> **What you are asked to do**
Your answer must be the exact lines from the one with "The image size is (989, 347)." to the end of the data, both included, with no pictures.

══ Input data

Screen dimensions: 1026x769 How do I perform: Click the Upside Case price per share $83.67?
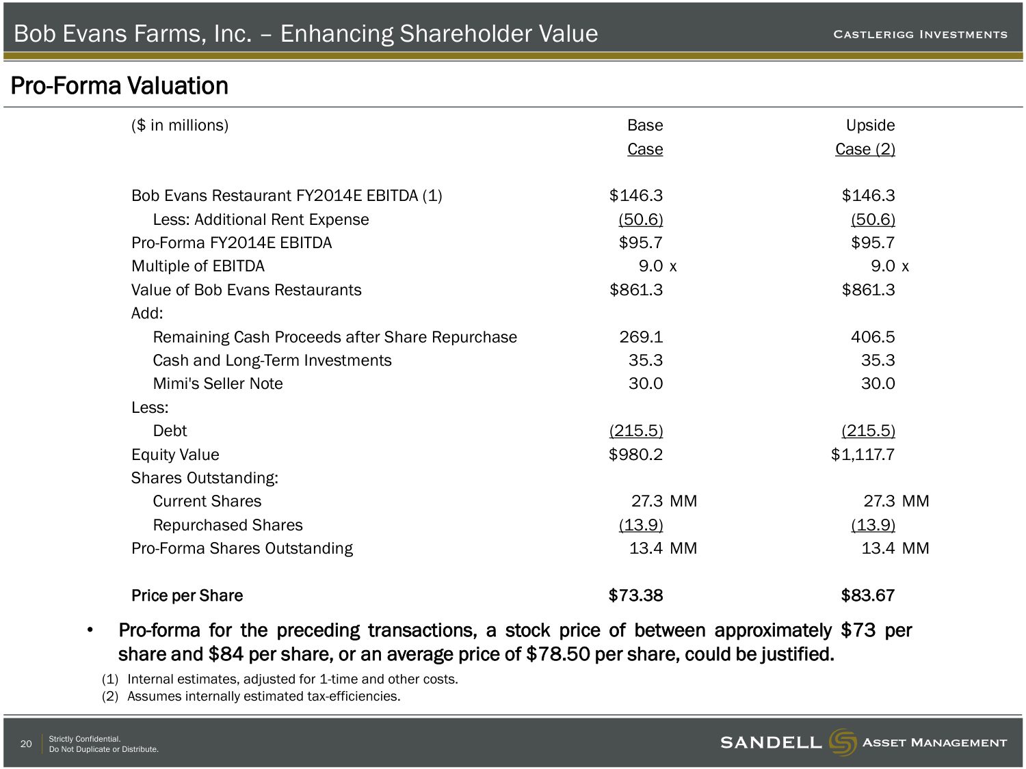point(867,595)
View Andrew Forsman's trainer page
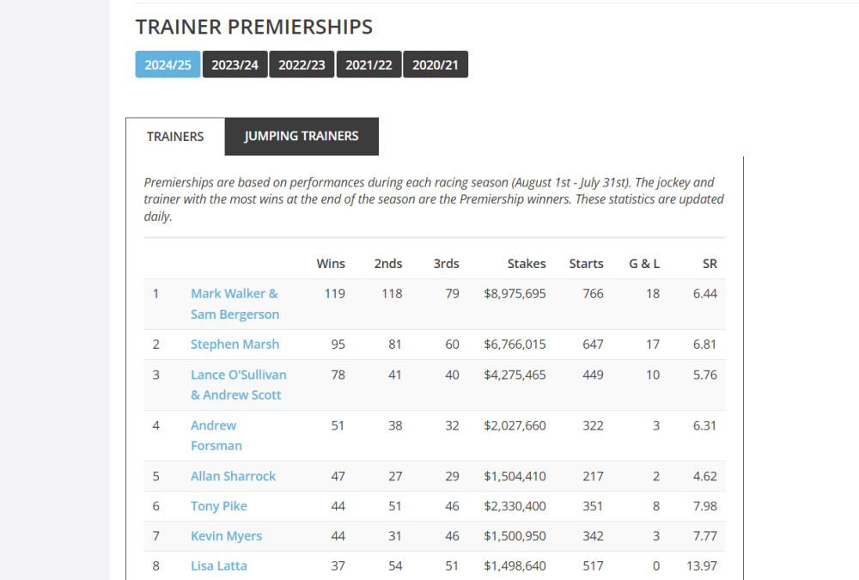The image size is (859, 580). click(216, 436)
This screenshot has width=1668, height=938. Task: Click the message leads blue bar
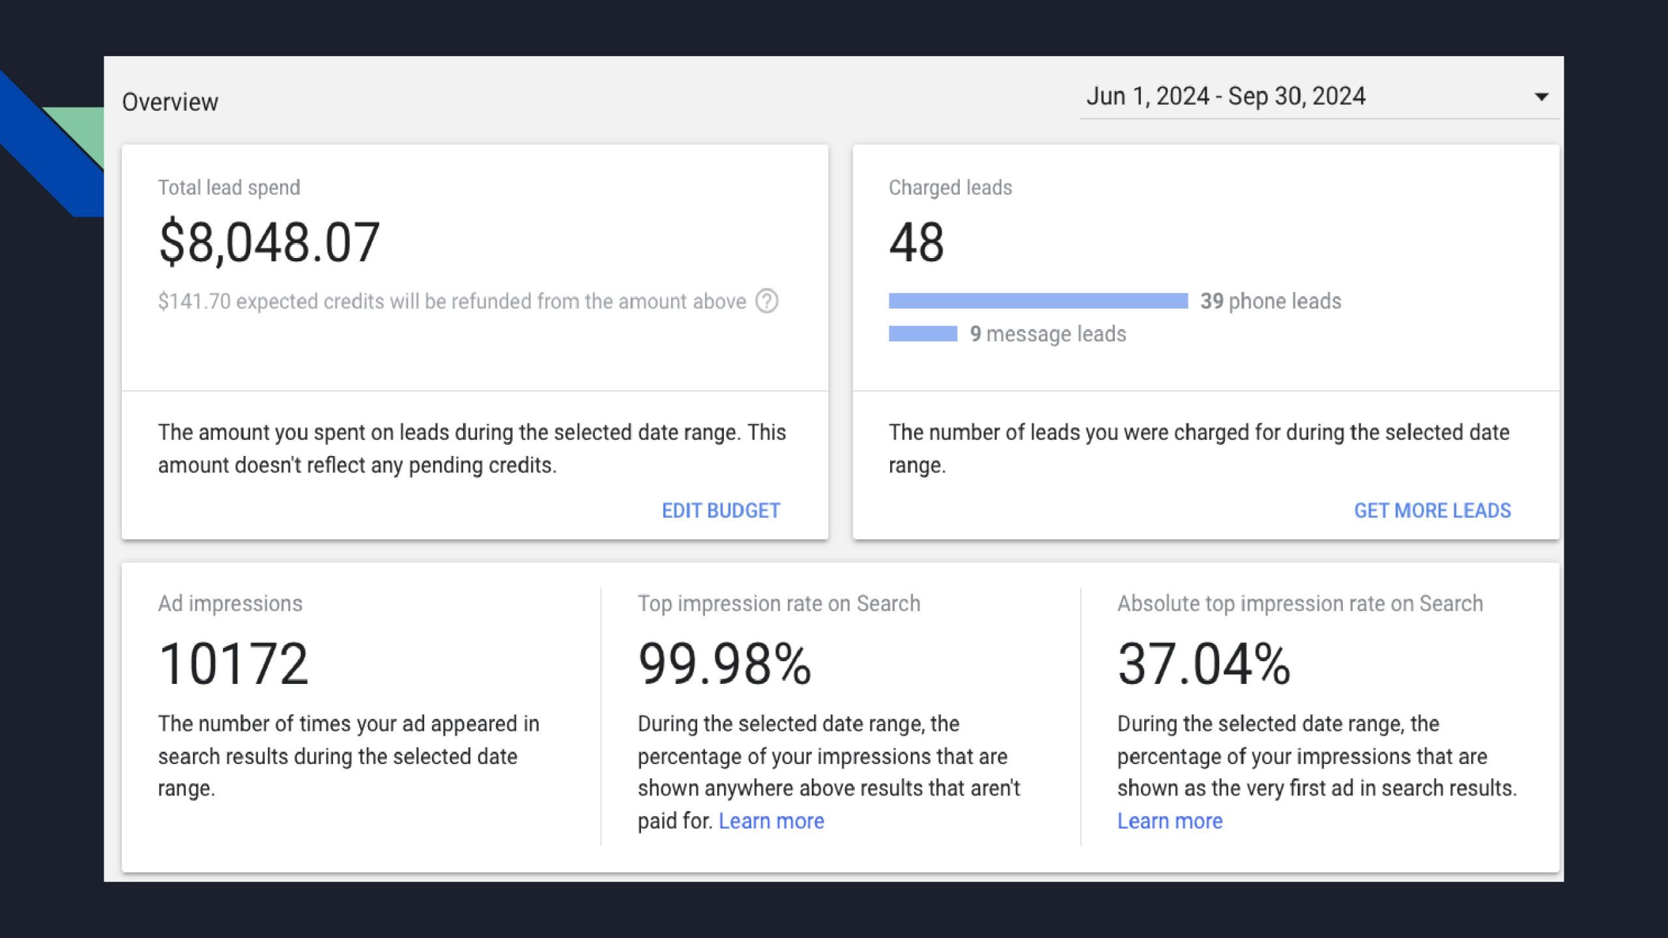coord(923,334)

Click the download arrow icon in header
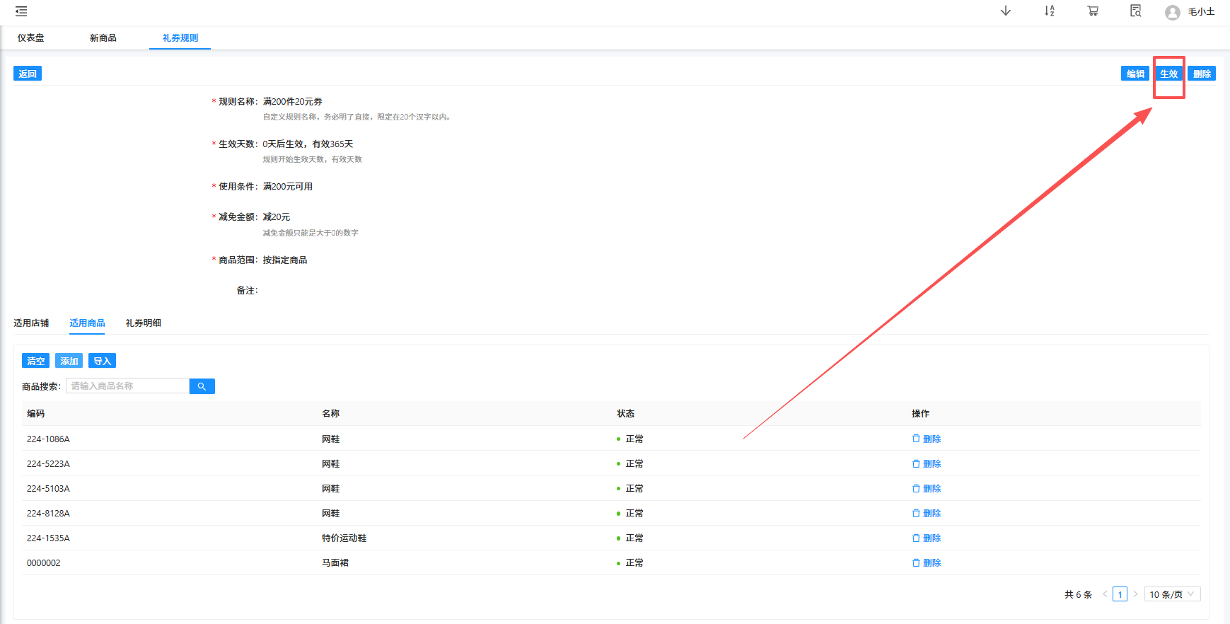tap(1005, 11)
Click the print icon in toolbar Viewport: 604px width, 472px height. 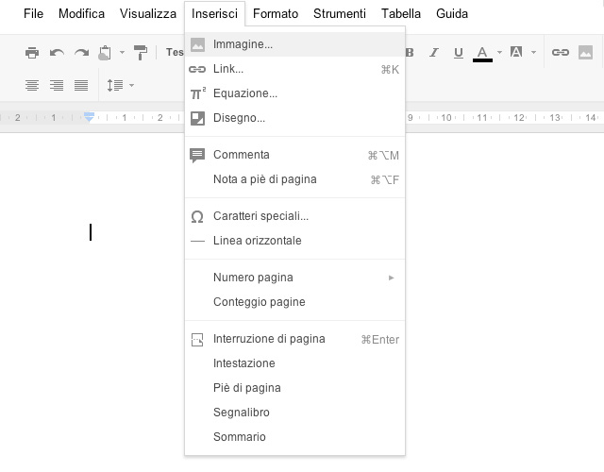point(32,53)
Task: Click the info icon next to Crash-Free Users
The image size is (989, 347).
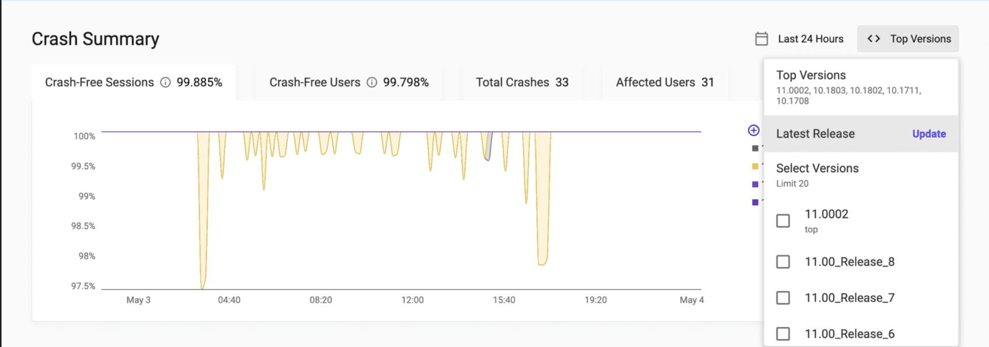Action: point(371,83)
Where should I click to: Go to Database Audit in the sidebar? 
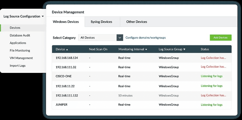click(20, 35)
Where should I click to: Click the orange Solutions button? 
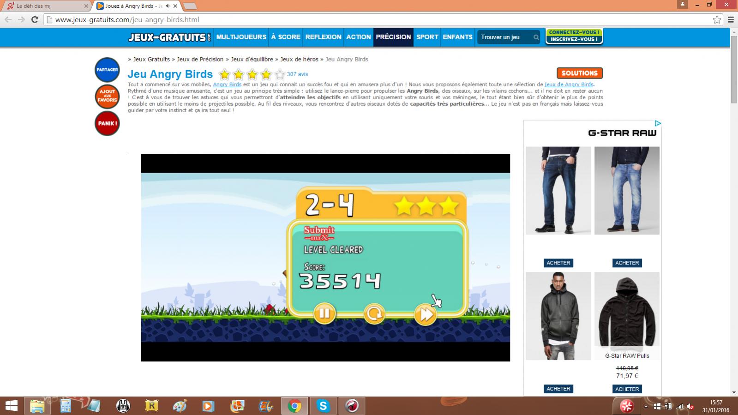tap(579, 73)
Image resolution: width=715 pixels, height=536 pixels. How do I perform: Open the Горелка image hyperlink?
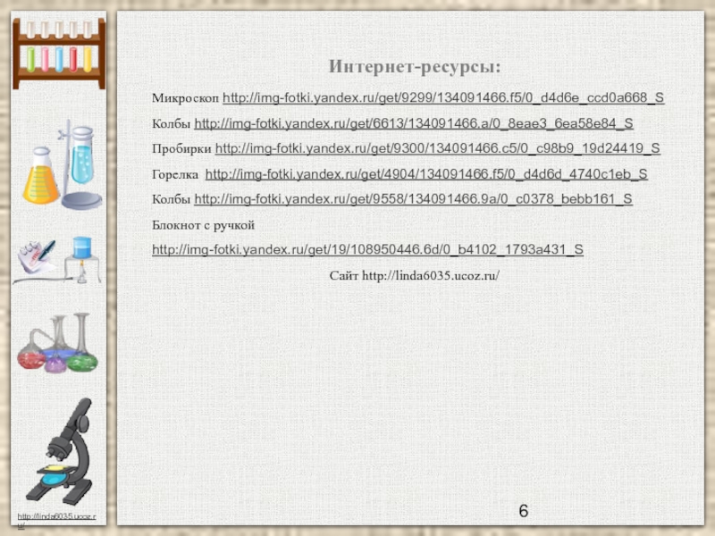(426, 174)
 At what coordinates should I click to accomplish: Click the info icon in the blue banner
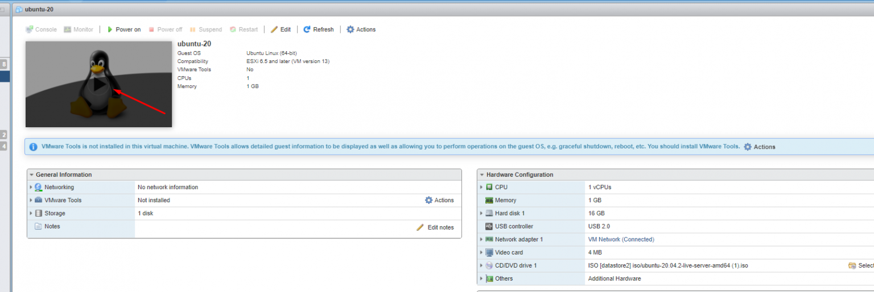pyautogui.click(x=33, y=147)
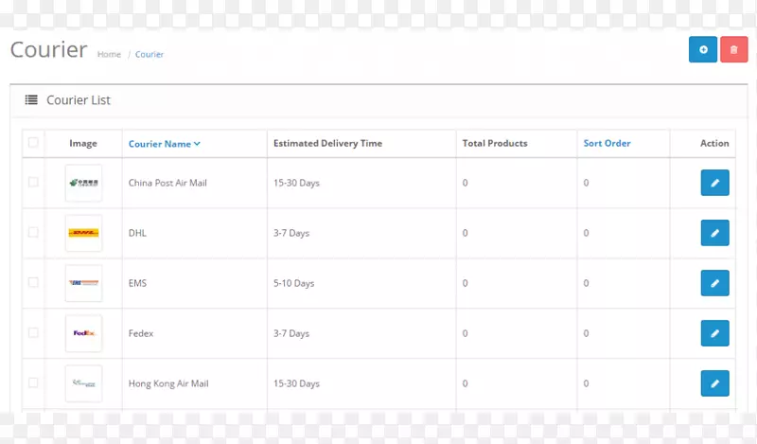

════

> **Answer box**
The image size is (989, 347).
Action: point(371,83)
Where should I click to: Go to Database Audit in the sidebar? 
click(20, 35)
Where should I click to: Click the orange Solutions button? 
tap(579, 73)
Image resolution: width=715 pixels, height=536 pixels. How do I perform: Open the Горелка image hyperlink?
(426, 174)
 At what coordinates should I click to accomplish: Click the info icon in the blue banner
pyautogui.click(x=33, y=147)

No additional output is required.